I am a huge fan of UTC and I believe one should use it - most of the time. But it is hard to justify its usage on home servers where instead of helping it actually hinders troubleshooting. Compromise is just to use local time zone. If server is UTC, output will be UTC. And, as much as I love UTC I hate its denominator - Z. If the whole log is in UTC, adding Z as a suffix just makes things less readable.

I also spent way too much time thinking if I should include milliseconds or not. Since I found them valuable plenty of times, I decided they’re worth of extra 4 characters. Interestingly, I found that getting ahold of them in bash is not always straightforward. While under most Linux distributions, you can get time using date +'%Y-%m-%d %H:%M:%S.%3N', this doesn’t work on Alpine Linux. It’s busybox date doesn’t offer %N as an option. I found that date +"%F $(nmeter -d0 '%3t' | head -n1)" is a simple workaround.

Next space-separated fields is log level. Up to now I often used a single letter log level, e.g. E: for error. But I found that this is not always user friendly. Thus, I decided to expand name a bit:

TextColor.NETSerilogSyslogStream
TRACEDark blueTraceVerbose-1>
DEBUGBright blueDebugDebugDebug (7)1>
INFOBright cyanInformationInformationInformation (6)1>
WARNBright yellowWarningWarningWarning (4)2>
ERRORBright redErrorErrorError (3)2>
FATALBright redCriticalFatalCritical (2)2>

Each log level is now 5 characters long. This makes parsing easier while still maintaining readability. I was really tempted to enclose them in square brackets, e.g. [INFO] since I find this format really readable. However, this would require escaping in grep and that is something I would hate to do.

Making log level field always 5 characters in length also helps to align text that follows. Just cut the first 30 characters and you get rid of date, time, and log level.

Next field contains category name which usually matches the application.
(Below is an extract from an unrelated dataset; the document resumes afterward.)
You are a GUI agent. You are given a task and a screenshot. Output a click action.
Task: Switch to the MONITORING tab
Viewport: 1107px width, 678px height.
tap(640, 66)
This field is not fixed size but it should be easily parsable regardless due to it ending in colon (:) character followed by a space. If log entry has ID, the same is embedded within two colon characters. If ID is 0, it can be omitted. For practical reason, I try sticking to ID numbers 1000-9999 but field has no official width so anything within u64 should be expected

I don’t really use ID for my events in every application but they are so valueable when it comes to a large code base that I simply couldn’t omit them. However, they are just annoying when it comes to small application so I didn’t want to make this a separate field. In the end, I decided to keep them between two colons as that impacted my parsing the least.

And, finally, the last component is the actual log text. This is a free form field with only one rule - no control characters. Any control character (e.g. LF) should be escaped or stripped.

Of course, sometime you will need additional details, exceptions, or execution output. In those cases, I will just drop all that text verbatim with two spaces at front. This will make it not only visually distinct but also really easy to remove using grep.

With this in mind, I will now update my apps.

Will I change all of them? Not really. Most of my old applications will never get a log format update. Not only it’s a lot of work to update them but it might also mess with their tools and scripts.

This is just something I’ll try to keep in my mind going forward.